Filtre os itens abaixo e copie cada linha em que aparece a palavra "size".

========================

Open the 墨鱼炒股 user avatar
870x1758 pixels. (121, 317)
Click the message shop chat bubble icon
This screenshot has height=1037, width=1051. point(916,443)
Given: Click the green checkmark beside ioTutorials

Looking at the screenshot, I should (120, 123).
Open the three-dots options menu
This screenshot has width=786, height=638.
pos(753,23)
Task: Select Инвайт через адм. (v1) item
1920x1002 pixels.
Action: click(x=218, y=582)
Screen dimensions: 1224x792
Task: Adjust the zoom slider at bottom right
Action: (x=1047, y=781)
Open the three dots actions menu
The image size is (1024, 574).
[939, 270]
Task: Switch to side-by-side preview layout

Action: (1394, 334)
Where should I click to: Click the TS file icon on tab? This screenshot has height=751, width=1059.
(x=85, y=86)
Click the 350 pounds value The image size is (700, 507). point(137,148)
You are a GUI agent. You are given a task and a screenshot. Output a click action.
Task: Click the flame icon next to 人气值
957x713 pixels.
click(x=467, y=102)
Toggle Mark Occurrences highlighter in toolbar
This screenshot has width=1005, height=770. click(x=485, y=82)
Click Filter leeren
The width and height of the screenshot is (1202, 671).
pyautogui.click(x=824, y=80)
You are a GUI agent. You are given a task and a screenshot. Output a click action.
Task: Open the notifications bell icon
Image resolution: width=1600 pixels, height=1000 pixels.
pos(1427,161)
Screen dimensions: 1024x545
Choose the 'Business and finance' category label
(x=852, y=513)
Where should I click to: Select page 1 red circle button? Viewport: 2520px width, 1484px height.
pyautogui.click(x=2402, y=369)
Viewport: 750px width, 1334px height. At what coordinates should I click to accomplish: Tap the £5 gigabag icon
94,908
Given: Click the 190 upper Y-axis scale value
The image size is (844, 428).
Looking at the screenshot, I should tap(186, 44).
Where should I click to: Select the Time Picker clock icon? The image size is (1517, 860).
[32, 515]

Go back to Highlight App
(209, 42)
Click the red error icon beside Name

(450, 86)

========================

- [RESPOSTA]:
The image size is (1024, 574).
Click the 350 pounds value The image size is (700, 507). point(137,148)
The image size is (844, 428).
Where should I click to: Select the Time Picker clock icon? The image size is (1517, 860).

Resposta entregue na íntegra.